En termes d'impact environnemental, les résultats révèlent que la communauté locale ne possédait pas une conscience écologique élevée, les services de soutien tels que la biodiversité et les habitats naturels étant considérés comme moins importants. Les services de régulation, tels que la qualité de l'eau et la régulation du microclimat, n'étaient également pas perçus comme significativement affectés par la construction ou la démolition du barrage.
Discussion
Cette étude illustre les tensions entre les objectifs techniques et environnementaux d’un projet de démantèlement de barrage et les perceptions sociales locales. Les résultats mettent en avant la nécessité d’inclure plus activement les communautés locales dans les processus décisionnels pour des projets similaires, afin de mieux concilier les attentes sociales et les impératifs écologiques ou sécuritiares.

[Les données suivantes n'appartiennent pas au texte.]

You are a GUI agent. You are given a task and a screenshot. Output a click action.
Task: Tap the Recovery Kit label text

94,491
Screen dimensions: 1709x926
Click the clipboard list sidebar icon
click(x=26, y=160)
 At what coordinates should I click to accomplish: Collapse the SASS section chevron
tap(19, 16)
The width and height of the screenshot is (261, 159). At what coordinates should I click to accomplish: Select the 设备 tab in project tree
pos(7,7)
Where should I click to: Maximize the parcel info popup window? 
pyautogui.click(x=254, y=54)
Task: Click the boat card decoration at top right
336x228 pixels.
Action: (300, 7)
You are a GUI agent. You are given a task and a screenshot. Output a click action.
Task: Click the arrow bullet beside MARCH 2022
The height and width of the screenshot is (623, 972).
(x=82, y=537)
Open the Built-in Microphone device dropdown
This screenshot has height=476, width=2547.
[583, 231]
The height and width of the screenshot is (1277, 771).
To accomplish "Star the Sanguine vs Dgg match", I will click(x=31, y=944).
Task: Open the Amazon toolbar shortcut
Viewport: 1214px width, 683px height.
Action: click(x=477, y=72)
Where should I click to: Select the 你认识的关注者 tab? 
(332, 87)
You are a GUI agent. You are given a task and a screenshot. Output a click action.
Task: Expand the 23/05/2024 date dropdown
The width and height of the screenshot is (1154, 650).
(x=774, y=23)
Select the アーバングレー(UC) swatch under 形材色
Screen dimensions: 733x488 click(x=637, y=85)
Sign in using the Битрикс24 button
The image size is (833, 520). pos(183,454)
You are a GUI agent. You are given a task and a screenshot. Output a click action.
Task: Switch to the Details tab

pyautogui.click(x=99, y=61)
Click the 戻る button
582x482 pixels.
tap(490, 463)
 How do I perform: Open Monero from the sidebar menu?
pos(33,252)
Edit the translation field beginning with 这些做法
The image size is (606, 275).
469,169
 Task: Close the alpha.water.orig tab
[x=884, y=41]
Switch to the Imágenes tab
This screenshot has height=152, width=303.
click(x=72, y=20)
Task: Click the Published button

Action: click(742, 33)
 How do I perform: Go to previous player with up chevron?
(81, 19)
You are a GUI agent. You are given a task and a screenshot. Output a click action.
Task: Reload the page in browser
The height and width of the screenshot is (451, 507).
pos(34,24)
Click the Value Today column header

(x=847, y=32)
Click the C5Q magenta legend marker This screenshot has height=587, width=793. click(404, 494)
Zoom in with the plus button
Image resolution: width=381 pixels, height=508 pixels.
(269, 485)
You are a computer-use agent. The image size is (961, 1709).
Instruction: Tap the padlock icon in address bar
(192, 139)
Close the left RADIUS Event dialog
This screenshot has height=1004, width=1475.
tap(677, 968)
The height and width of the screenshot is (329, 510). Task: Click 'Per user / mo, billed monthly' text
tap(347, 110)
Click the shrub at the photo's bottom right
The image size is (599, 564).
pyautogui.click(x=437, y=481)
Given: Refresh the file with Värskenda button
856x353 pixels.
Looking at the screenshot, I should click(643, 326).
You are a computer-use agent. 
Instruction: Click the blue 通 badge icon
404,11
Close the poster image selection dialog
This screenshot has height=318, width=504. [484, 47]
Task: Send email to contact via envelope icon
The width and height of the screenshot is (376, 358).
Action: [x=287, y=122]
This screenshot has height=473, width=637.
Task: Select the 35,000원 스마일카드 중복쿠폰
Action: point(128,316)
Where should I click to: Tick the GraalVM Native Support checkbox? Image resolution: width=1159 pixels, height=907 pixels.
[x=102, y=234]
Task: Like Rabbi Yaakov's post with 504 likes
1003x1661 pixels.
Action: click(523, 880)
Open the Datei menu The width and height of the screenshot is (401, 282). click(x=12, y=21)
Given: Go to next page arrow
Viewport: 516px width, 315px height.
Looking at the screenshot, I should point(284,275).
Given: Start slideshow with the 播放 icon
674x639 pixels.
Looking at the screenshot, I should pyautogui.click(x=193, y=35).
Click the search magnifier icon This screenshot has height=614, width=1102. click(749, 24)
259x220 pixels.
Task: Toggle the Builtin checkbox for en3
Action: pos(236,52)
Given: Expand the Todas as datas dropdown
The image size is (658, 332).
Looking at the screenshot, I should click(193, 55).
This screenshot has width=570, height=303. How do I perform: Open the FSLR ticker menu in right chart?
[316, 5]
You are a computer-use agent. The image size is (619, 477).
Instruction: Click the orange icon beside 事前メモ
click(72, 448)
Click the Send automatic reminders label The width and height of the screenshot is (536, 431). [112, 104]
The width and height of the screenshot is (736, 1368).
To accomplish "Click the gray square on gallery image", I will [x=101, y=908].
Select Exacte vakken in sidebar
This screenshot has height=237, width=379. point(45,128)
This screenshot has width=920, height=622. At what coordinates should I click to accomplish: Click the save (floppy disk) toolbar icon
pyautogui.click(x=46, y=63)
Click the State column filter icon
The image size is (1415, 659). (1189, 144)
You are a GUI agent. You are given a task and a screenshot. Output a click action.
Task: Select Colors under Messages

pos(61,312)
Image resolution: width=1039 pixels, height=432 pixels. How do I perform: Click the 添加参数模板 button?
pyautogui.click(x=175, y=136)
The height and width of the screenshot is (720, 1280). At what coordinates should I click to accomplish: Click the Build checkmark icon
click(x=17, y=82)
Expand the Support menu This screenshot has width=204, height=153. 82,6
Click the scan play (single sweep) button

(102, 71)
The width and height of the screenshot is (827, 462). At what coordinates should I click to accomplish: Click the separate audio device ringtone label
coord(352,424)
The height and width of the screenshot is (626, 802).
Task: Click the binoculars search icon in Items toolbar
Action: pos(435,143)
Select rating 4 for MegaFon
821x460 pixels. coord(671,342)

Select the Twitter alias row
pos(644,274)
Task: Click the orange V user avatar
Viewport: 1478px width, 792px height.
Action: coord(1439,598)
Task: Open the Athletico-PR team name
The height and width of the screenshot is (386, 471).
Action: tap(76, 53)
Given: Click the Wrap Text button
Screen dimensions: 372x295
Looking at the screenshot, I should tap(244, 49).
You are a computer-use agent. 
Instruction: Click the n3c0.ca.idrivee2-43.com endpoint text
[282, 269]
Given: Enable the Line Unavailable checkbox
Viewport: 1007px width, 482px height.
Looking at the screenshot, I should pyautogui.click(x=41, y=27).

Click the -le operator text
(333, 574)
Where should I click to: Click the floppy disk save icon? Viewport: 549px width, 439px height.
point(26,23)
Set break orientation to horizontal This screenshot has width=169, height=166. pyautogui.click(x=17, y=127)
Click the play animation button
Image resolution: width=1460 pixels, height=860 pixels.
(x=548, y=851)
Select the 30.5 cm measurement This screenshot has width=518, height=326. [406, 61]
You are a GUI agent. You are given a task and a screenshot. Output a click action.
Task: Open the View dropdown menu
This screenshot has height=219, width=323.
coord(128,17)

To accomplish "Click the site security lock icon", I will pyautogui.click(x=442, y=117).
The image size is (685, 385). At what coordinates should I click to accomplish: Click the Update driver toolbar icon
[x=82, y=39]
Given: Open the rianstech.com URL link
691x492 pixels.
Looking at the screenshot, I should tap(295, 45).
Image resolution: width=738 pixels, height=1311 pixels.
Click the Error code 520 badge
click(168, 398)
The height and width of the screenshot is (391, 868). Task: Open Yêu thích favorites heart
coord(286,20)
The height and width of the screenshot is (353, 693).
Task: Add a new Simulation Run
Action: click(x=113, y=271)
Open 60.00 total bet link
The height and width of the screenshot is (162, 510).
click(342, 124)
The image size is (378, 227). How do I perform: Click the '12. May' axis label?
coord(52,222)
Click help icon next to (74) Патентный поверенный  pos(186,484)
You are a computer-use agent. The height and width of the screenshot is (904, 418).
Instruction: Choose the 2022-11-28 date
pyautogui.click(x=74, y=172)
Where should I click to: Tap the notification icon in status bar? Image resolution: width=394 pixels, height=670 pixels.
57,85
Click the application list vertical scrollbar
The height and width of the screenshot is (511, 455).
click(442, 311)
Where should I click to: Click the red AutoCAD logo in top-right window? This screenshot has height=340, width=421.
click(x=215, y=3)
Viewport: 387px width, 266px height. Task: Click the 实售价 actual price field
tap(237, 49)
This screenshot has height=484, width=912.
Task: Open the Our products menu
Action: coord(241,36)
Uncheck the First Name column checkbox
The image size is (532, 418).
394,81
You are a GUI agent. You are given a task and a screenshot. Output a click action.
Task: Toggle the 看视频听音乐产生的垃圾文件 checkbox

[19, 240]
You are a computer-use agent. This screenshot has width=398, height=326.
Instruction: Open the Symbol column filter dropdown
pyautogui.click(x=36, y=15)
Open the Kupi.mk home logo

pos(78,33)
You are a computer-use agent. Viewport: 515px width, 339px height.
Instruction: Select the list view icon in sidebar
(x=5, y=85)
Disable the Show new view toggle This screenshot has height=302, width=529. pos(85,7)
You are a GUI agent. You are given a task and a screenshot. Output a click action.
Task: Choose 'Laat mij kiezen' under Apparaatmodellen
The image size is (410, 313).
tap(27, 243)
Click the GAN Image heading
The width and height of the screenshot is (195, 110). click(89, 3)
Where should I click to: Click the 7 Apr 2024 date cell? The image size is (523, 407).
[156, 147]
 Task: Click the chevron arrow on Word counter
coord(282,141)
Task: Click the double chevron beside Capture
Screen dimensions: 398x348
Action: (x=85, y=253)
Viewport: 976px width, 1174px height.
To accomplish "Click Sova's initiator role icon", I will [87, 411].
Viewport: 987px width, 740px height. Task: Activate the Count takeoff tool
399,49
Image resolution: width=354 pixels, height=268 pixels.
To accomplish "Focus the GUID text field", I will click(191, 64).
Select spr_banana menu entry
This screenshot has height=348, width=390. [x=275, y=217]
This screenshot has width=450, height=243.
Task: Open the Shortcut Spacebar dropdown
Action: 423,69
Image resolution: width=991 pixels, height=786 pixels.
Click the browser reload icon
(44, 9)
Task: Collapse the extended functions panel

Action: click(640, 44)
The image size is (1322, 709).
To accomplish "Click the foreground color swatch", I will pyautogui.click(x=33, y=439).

Le cas du barrage de Wilkówka démontre comment une infrastructure, même imparfaite, peut rapidement s’insérer dans le tissu socio-économique local, créant des attentes et des résistances face au changement. Nous avons ici le cas extrême d'un barrage récent et ayant un défaut technique de conception, mais il est évident que l'attachement social, usager et paysager est plus fort avec des infrastructures en place depuis des décennies, voire des siècles.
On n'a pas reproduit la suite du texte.